Monitoring a Solaris host
You can monitor your Solaris host with Instana. Instana provides comprehensive insights into the Solaris host's performance, health, and resource utilization, enabling efficient troubleshooting, performance optimization, and proactive issue detection.
System information
Instana retrieves various system details from a host. You can view the following details of a host on the Instana GUI in the System pane:
Parameter | Description |
---|---|
OS | The details of the operating system. |
CPU | The details of the CPU and the count. |
Memory | The amount of system memory in GiB (gigabytes). |
Hostname | The hostname of the machine. |
FQDN | The fully qualified domain name. It is the complete domain name of the host, including the subdomain and top-level domain. |
System ID* | The custom identifier used by Instana to uniquely represent and manage the monitored host within its monitoring. System ID is used for correlation with asset management systems. |
Host ID | The MAC address of the host's network interface, which is a unique identifier for the network adapter. |
Started At | The time at which the machine started. |
*For Solaris, you need to enable System ID by using the agent configuration YAML file as shown in the following example:
"com.instana.plugin.host":
"collectSystemId": true
Interfaces
You can find the following details:
- Interfaces: The list of network interfaces and IP addresses.
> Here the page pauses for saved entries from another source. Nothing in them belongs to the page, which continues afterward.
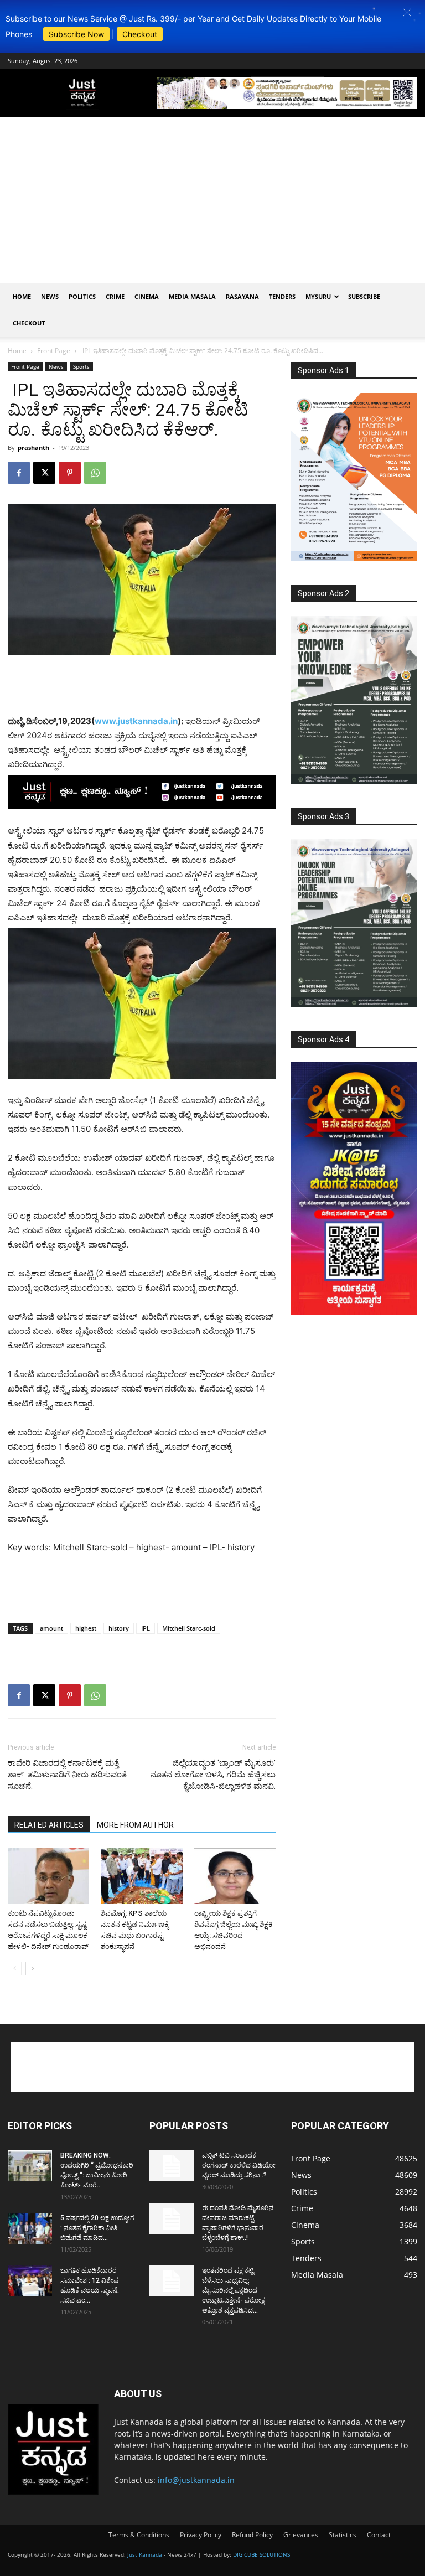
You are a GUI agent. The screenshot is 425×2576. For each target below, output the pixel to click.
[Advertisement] (212, 200)
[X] (44, 473)
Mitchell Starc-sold (188, 1628)
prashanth (33, 447)
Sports (81, 366)
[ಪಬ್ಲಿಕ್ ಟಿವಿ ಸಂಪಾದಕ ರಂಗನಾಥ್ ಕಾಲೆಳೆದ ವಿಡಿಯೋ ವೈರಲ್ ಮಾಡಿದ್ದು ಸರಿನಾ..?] (171, 2165)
- Instana agent: The Instana agent for the host.
- Process: The count and details of the processes that are running on the host.
Performance metrics
The following performance metrics are displayed for the host.
CPU usage - percentage
The CPU usage values, when combined, provide a detailed view of how the CPU resources are being utilized on a host.
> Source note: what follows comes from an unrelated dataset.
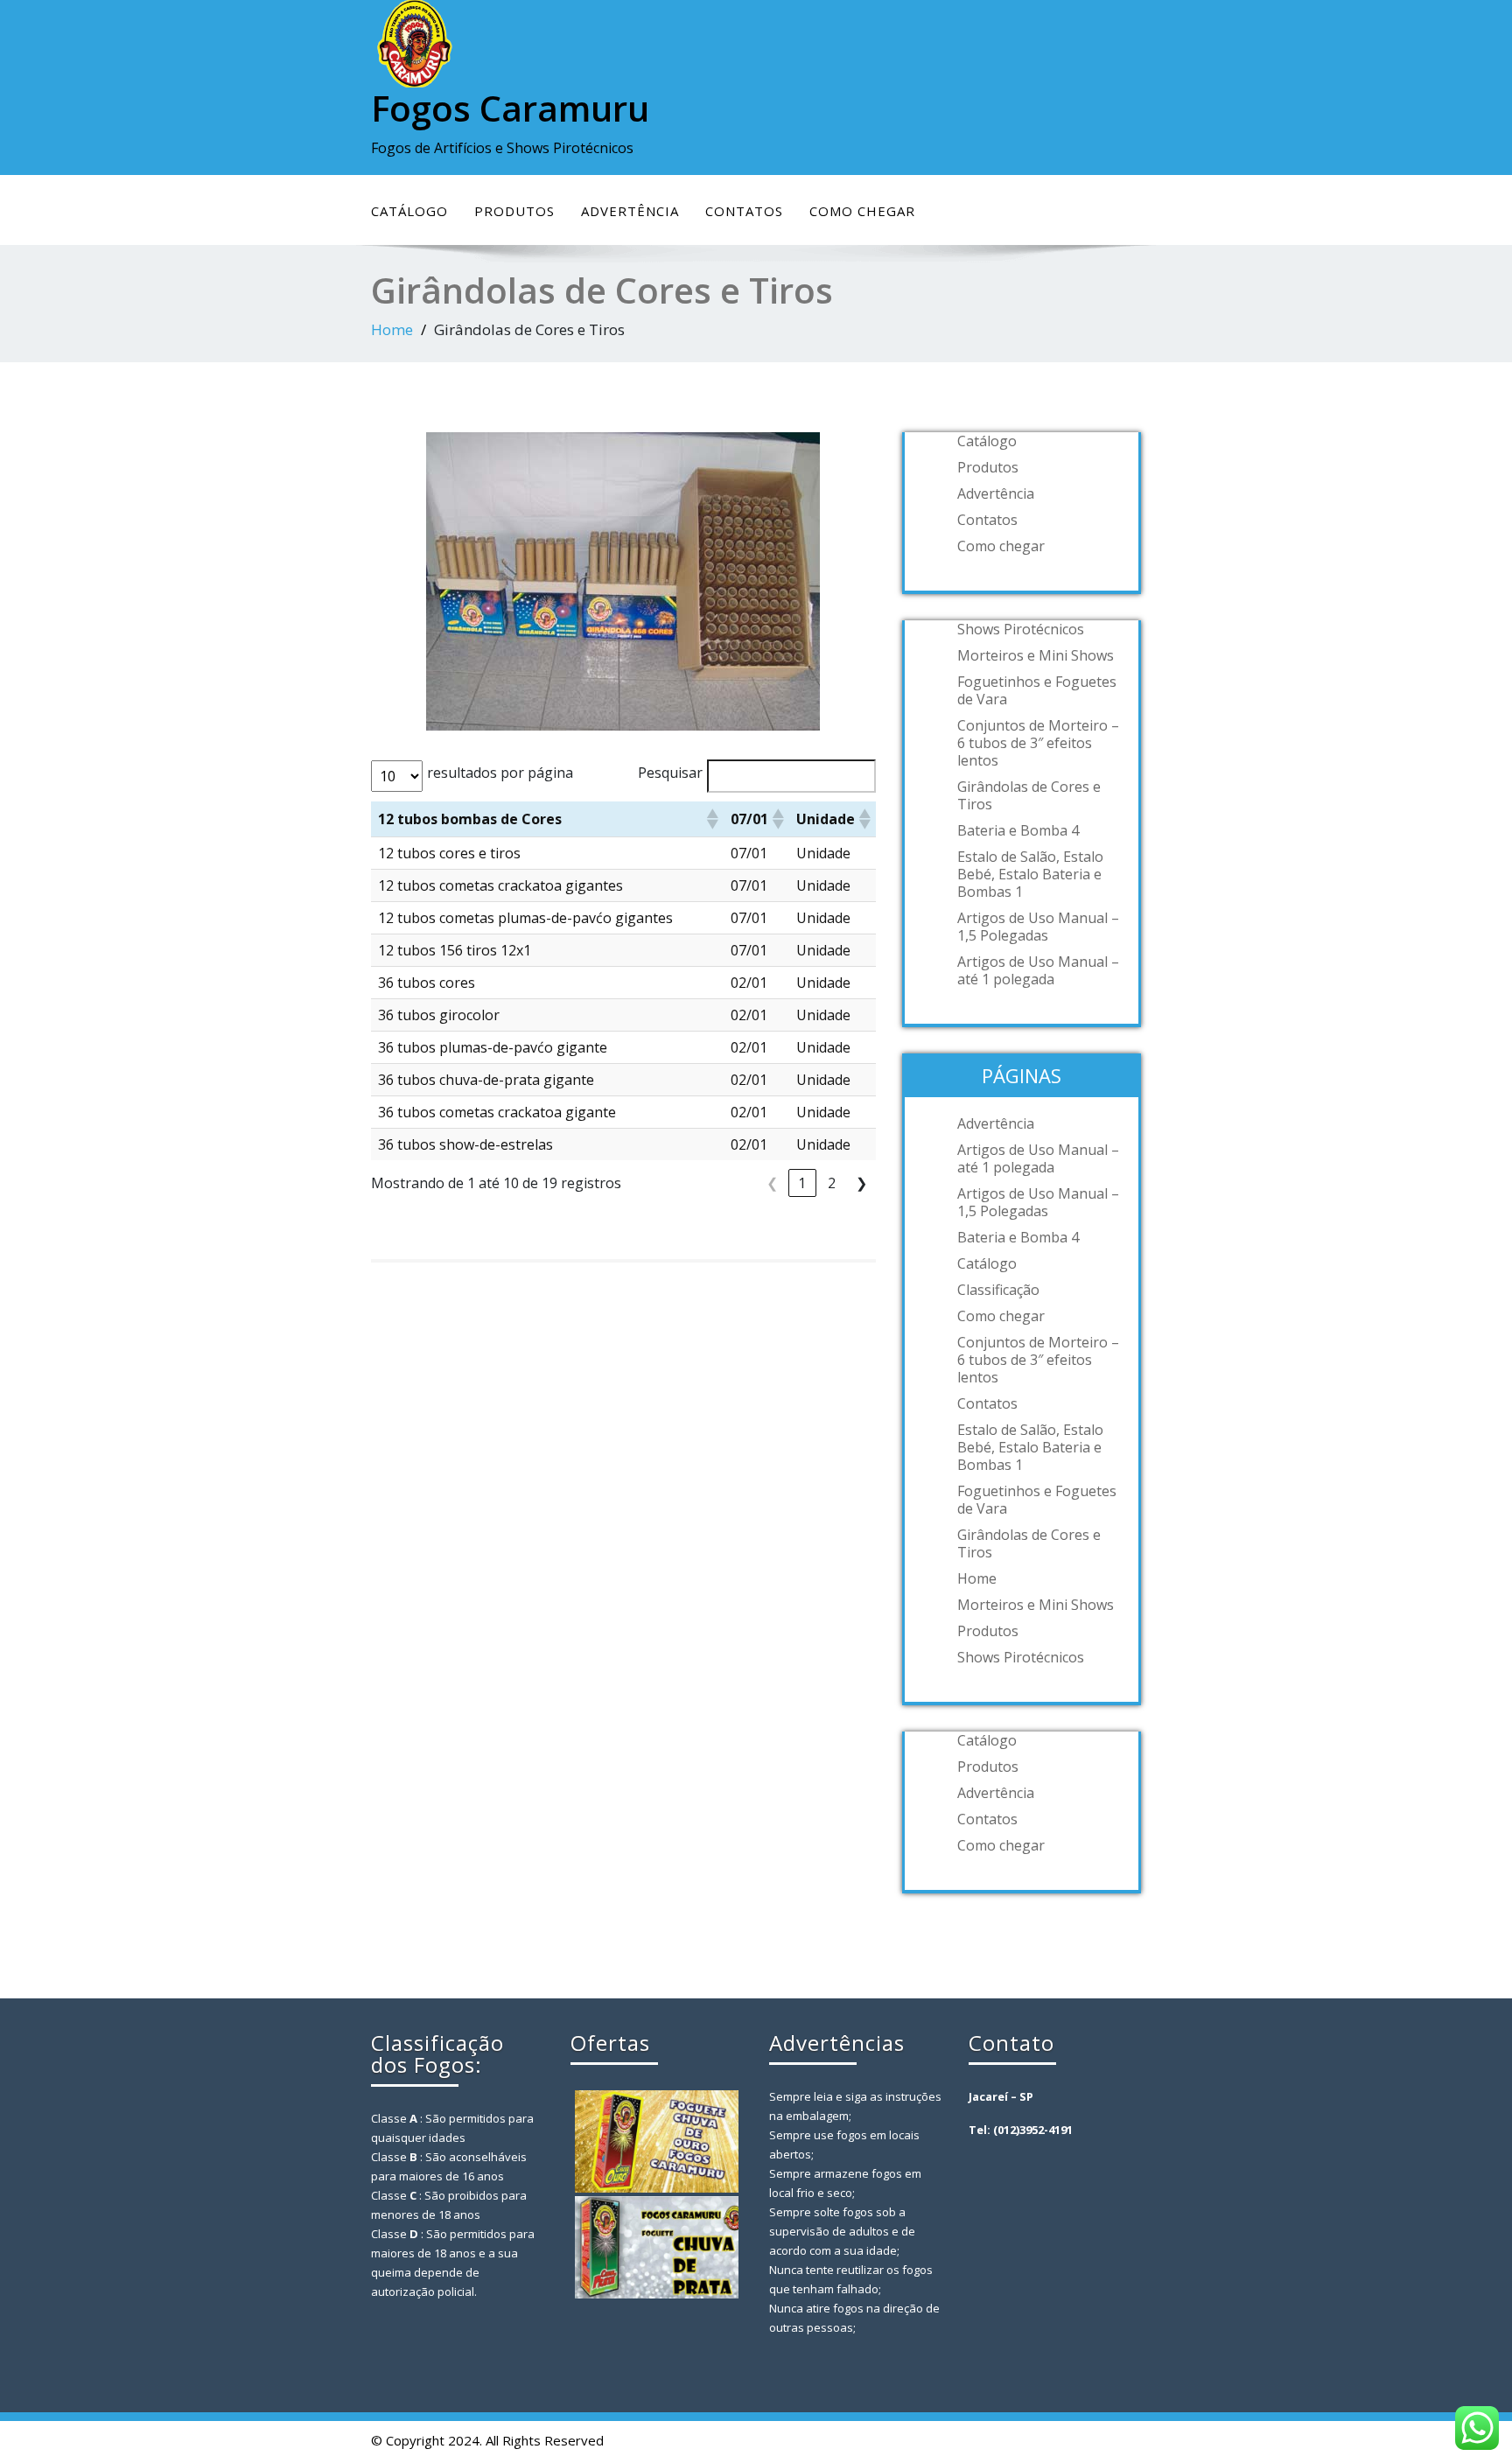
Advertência (630, 211)
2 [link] (832, 1183)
Metric | Description | Granularity |
---|---|---|
CPU Usage | The total CPU usage in percentage for the time range that you set. | 1 second |
CPU usage - total
Metric | Description | Granularity |
---|---|---|
User | The amount of CPU time spent running user-space processes (applications and services). | 1 second |
System | The amount of CPU time spent running kernel-space processes (OS core functions). | 1 second |
Wait | The amount of CPU time spent waiting for input/output operations to complete. | 1 second |
Nice | The amount of CPU time spent running processes with a lower priority (nice value). | 1 second |
Steal | The amount of CPU time lost as to the hypervisor manages other virtual machines or containers on the same physical host. | 1 second |
CPU load - average
The CPU load
metric displays the value on a graph for a selected time period.
Datapoint: Filesystem
Metric | Description | Granularity |
---|---|---|
CPU Load | The average number of processes that are run for the time range that you set. | 1 second |
CPU load - peak
Metric | Description | Granularity |
---|---|---|
Load | The peak CPU load. The highest number of processes that are run for the time range that you set. | 1 second |
Individual CPU Usage
The CPU usage
metric displays the following metrics in percentage on a graph for a selected time period for each CPU:
Metric | Description | Granularity |
---|---|---|
User | The amount of CPU time spent running user-space processes (applications and services). | 1 second |
System | The amount of CPU time spent running kernel-space processes (OS core functions). | 1 second |
Wait | The amount of CPU time spent waiting for input/output operations to complete. | 1 second |
Nice | The amount of CPU time spent running processes with a lower priority (nice value). | 1 second |
Steal | The amount of CPU time lost due to the hypervisor managing other virtual machines or containers on the same physical host. | 1 second |
Datapoint: Filesystem
Memory usage
Metric | Description | Granularity |
---|---|---|
Memory Usage | The total memory usage in percentage | 1 second |
You can measure the used
value in percentage by using the formula (total - actualFree) ÷ total
. The sensor uses the actualFree
value that is the real-constrained memory that includes free and cached memory,
instead of free
, which is a low value (used for caching or buffering).
Memory
The following table outlines the unit for memory:
Metric | Unit | Description | Granularity |
---|---|---|---|
Used | Percentage | Amount of memory in use | 1 second |
The values are displayed on a graph for a selected time period.
Datapoint: Filesystem
Open files
Open files usage when available on the operating system; current
vs max
. The values are displayed on a graph for a selected time period. The Solaris operating system has limited support. Global zone supports only
the current metric and non-global zone does not support any metrics.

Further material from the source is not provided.